26

QUINN

2018

The morning after Sofia’s offer, Quinn slips out of her room at 5.30 a.m., Aphrodite at her heels. She is dressed in orange leggings and an orange hooded top and a small backpack hangs from her shoulders. She pads barefoot along the cool flagstones, silent and stealthy, but before she can reach the stairs, the door to Grigor’s room opens.

‘You are going somewhere?’ he says. Even at this hour of the morning, he is smart in his uniform, his waistcoat buttoned over his solid bulk.

‘For a hike up the mountain trail.’ Quinn’s birthday celebrations didn’t exactly go to plan, but she is determined to salvage this part of them. Besides, she needs to think. Get some perspective.

‘Without shoes?’ Grigor looks down at her feet.

‘Yes.’

‘How far?’

‘I’ll be back for breakfast.’

He hesitates, as if considering something, and Quinn wonders if he is about to stop her going.
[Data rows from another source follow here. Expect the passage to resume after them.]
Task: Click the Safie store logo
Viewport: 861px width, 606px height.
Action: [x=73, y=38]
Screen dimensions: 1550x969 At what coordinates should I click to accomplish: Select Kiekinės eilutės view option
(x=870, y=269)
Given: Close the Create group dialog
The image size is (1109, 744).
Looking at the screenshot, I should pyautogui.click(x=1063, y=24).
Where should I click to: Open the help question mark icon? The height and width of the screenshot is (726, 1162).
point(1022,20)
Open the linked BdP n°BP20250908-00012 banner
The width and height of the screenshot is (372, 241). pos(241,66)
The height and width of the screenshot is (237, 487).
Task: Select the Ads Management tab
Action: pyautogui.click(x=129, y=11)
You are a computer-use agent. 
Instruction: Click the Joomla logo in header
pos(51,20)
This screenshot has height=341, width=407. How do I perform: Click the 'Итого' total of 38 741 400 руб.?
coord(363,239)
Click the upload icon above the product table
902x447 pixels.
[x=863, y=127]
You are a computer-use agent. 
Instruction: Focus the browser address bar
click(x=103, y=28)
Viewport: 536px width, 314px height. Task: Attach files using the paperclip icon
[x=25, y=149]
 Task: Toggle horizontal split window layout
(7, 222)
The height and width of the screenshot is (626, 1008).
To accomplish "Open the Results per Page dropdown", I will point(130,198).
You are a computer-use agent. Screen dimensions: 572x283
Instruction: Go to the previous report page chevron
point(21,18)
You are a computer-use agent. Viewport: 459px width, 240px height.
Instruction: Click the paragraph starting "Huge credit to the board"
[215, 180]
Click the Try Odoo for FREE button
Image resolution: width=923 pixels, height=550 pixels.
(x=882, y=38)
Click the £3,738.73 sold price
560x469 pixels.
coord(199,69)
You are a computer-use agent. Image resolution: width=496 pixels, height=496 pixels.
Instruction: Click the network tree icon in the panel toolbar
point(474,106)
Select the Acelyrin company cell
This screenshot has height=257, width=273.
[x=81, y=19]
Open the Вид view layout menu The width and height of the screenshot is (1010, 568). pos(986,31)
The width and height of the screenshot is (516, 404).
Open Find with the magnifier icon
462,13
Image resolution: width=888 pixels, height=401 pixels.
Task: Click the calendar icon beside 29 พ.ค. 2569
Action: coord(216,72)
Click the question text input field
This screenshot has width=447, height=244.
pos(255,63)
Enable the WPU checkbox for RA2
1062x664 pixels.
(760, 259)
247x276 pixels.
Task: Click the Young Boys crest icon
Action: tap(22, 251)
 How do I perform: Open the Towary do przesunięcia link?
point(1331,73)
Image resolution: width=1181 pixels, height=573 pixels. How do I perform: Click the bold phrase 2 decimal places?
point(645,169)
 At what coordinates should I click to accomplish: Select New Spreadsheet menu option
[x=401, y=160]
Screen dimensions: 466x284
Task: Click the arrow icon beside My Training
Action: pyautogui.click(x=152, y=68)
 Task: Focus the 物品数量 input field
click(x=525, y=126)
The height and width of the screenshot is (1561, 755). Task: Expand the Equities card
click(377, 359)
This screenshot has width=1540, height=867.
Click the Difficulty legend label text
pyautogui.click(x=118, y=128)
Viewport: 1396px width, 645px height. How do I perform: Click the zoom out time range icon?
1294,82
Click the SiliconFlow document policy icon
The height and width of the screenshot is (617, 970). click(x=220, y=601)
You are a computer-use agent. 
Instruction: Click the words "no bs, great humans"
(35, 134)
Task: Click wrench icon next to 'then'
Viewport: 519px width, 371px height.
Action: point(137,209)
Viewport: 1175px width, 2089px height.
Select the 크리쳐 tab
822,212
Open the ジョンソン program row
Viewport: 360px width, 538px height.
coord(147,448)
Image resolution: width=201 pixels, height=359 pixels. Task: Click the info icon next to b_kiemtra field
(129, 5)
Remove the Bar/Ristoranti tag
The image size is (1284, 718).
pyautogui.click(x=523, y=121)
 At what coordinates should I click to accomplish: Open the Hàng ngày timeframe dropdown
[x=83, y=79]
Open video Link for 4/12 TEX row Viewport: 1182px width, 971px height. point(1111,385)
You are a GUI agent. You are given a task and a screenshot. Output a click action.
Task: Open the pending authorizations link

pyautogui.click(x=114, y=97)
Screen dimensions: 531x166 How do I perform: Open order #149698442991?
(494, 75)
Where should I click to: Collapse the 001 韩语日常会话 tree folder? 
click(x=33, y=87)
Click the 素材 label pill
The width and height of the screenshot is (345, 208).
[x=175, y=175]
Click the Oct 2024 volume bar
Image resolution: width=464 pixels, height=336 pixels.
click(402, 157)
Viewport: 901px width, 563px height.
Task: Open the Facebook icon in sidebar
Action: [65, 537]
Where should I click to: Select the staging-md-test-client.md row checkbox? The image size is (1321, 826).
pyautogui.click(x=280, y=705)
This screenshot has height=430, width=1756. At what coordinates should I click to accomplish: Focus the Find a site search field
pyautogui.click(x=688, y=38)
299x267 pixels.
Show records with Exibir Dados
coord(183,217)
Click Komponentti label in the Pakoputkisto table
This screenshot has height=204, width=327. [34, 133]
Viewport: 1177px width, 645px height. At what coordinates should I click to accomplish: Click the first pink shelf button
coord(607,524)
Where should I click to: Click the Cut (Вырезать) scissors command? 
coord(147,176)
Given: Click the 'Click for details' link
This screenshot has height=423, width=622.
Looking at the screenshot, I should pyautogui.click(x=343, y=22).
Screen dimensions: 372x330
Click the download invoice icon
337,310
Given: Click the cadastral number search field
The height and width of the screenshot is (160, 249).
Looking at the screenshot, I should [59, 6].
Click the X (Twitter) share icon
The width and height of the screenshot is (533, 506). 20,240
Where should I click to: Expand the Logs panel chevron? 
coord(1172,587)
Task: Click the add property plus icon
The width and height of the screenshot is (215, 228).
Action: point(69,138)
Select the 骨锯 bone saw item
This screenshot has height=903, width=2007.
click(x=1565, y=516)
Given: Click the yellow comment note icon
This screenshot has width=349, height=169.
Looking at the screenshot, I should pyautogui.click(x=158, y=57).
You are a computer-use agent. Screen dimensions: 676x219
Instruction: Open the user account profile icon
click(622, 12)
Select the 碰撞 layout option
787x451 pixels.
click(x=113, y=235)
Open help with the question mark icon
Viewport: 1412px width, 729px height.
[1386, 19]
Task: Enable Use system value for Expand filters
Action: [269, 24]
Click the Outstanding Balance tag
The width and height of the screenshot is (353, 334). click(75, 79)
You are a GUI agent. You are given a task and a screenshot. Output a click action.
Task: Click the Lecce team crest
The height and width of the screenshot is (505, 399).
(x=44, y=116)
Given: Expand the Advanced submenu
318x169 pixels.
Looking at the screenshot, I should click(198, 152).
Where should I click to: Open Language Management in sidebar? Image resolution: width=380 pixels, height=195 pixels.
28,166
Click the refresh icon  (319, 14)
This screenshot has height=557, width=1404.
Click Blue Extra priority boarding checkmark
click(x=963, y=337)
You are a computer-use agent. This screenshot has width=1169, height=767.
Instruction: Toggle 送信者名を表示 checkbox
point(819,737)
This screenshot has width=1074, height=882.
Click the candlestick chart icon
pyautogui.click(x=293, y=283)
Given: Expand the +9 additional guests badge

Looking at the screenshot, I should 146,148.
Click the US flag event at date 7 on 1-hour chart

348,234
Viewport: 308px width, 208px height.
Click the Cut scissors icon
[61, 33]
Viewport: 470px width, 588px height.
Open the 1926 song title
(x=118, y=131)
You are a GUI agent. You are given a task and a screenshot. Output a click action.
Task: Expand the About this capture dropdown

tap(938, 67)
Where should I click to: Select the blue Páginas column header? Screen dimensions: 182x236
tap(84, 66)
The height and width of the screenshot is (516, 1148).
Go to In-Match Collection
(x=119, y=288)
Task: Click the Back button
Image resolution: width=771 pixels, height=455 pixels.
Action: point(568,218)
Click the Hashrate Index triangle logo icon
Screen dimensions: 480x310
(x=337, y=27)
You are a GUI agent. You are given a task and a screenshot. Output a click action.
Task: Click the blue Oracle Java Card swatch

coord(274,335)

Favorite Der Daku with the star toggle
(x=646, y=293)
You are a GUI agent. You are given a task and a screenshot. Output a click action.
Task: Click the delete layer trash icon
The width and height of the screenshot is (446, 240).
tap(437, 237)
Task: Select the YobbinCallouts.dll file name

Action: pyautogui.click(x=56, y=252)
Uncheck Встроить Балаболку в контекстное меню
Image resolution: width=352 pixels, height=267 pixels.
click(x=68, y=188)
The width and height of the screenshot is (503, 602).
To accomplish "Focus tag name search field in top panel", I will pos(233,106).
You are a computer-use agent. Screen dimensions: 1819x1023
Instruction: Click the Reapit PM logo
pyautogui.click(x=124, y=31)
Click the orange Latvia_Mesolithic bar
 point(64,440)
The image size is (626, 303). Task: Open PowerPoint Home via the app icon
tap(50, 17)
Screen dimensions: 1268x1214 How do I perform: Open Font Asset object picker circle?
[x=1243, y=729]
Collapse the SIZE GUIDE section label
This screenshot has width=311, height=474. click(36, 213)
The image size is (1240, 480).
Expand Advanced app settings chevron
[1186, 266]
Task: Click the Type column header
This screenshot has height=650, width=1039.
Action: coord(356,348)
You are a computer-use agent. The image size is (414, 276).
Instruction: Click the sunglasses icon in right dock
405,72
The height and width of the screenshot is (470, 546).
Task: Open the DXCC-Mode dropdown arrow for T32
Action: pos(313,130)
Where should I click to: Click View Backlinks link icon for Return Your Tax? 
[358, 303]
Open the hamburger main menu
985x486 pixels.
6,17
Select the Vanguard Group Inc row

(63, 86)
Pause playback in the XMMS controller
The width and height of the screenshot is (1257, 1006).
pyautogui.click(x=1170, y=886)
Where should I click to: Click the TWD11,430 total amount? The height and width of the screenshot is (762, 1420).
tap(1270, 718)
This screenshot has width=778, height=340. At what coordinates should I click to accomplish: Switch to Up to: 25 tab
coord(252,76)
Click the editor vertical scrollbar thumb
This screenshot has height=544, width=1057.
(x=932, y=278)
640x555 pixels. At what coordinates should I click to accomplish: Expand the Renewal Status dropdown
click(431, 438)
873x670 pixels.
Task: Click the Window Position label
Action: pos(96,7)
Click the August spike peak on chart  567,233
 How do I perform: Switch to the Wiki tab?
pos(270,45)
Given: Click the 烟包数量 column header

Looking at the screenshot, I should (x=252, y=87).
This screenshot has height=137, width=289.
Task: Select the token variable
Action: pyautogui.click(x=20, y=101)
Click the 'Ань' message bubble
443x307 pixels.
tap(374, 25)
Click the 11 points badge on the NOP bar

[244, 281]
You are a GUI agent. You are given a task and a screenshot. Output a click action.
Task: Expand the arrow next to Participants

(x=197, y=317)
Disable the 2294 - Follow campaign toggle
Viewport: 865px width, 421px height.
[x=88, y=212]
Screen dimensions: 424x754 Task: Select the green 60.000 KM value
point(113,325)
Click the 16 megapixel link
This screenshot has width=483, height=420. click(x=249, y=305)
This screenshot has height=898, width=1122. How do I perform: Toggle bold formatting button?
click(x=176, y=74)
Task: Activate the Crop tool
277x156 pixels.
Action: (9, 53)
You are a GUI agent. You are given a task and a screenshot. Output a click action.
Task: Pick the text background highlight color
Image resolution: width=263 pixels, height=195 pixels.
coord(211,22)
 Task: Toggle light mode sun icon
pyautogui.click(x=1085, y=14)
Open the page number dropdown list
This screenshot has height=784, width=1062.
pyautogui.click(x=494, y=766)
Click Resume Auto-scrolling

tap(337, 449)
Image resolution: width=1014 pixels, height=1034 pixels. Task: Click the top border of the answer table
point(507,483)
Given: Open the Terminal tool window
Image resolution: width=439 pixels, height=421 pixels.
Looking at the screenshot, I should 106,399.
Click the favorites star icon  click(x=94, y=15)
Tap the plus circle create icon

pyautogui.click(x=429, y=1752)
‘I’m not running away,’ she says. ‘There’s nothing for me to run from.’

He must know that. He saw her community refuse Sofia’s disturbing offer.

‘It is dangerous,’ he says, ‘walking alone.’

‘I always walk alone.’

He asks her to describe the route she will take. ‘In case anything happens. You might have accident.’

‘I’ll be fine,’ she says but does as he asks. When he seems satisfied, she turns and hurries towards the stairs.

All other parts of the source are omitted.